Abstract
T-cells play an essential role in the cell-mediated immune response to tumor cells, while tumor cells in tumor sites take many strategies to evade the host immune response, including creating many immune-suppressive factors from tumor microenvironment (TME) or decreasing expression of immunogenicity of target antigens. To resolve the evasion of tumor cells from T-cells attacking, some strategies such as genetically modified T-cells altering the specificity of the T-cell receptor (TCR) or introducing antibody-like recognition of chimeric antigen receptors (CARs) have made significant advances.

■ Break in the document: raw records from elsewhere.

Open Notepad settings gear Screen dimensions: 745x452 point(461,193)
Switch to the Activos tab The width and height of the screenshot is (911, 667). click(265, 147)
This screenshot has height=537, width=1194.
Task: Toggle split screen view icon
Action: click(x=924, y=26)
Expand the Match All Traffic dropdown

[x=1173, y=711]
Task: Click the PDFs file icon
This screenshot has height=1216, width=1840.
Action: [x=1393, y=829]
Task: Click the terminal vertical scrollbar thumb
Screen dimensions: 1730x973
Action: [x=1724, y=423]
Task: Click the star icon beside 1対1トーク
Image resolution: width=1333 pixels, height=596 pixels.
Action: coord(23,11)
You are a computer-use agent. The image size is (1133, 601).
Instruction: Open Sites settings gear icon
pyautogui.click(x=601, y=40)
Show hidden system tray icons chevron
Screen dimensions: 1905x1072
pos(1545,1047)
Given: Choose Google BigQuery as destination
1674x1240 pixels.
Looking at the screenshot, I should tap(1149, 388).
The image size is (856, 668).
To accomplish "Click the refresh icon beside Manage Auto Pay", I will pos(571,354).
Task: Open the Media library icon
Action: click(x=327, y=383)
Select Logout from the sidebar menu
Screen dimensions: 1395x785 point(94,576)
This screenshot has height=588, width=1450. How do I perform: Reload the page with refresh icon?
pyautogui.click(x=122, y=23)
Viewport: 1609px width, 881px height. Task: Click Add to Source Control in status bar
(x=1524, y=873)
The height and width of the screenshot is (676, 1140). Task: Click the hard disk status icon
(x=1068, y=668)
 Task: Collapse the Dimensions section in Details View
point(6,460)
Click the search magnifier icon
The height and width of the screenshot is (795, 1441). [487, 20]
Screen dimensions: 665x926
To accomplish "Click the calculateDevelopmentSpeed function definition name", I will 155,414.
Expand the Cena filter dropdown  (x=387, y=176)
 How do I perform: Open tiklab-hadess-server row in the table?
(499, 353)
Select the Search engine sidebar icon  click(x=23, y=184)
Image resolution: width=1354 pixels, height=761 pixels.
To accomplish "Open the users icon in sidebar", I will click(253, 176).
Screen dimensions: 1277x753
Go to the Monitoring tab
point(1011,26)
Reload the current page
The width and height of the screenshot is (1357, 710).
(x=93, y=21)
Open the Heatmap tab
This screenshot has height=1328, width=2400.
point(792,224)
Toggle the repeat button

The modified TCR T-cells or CAR T-cells have been administered to cure B-cell lymphoma or B-lymphocyte leukemia in clinical trials successfully. We have been going to study the specificity and safety of T-cell adoptive immunotherapy for more than 30 years so that our experiences to apply for genetically modified T-cell more focus on the specificity and safety of these therapies. Moreover, the strategies using genetically modified T-cell immunotherapy need face challenges for immunogenicity from different types of tumors. The chapter will introduce T-cell specific affinity between T-cell and tumor cells such as TCR and CAR T-cells, discuss challenges from the selection of antigen targets, and address safety issues to clinical development. All in all, T-cell adoptive immunology regarding TCR and CAR T-cell improves the clinical application.
Keywords: Chimeric antigen receptors (CARs) T-cells, Personalized immunotherapy, T-cell Adoptive immunotherapy, TIL (tumor-infiltrating lymphocyte), Tumor microenvironment (TME), T-cell receptor (TCR) T-cells.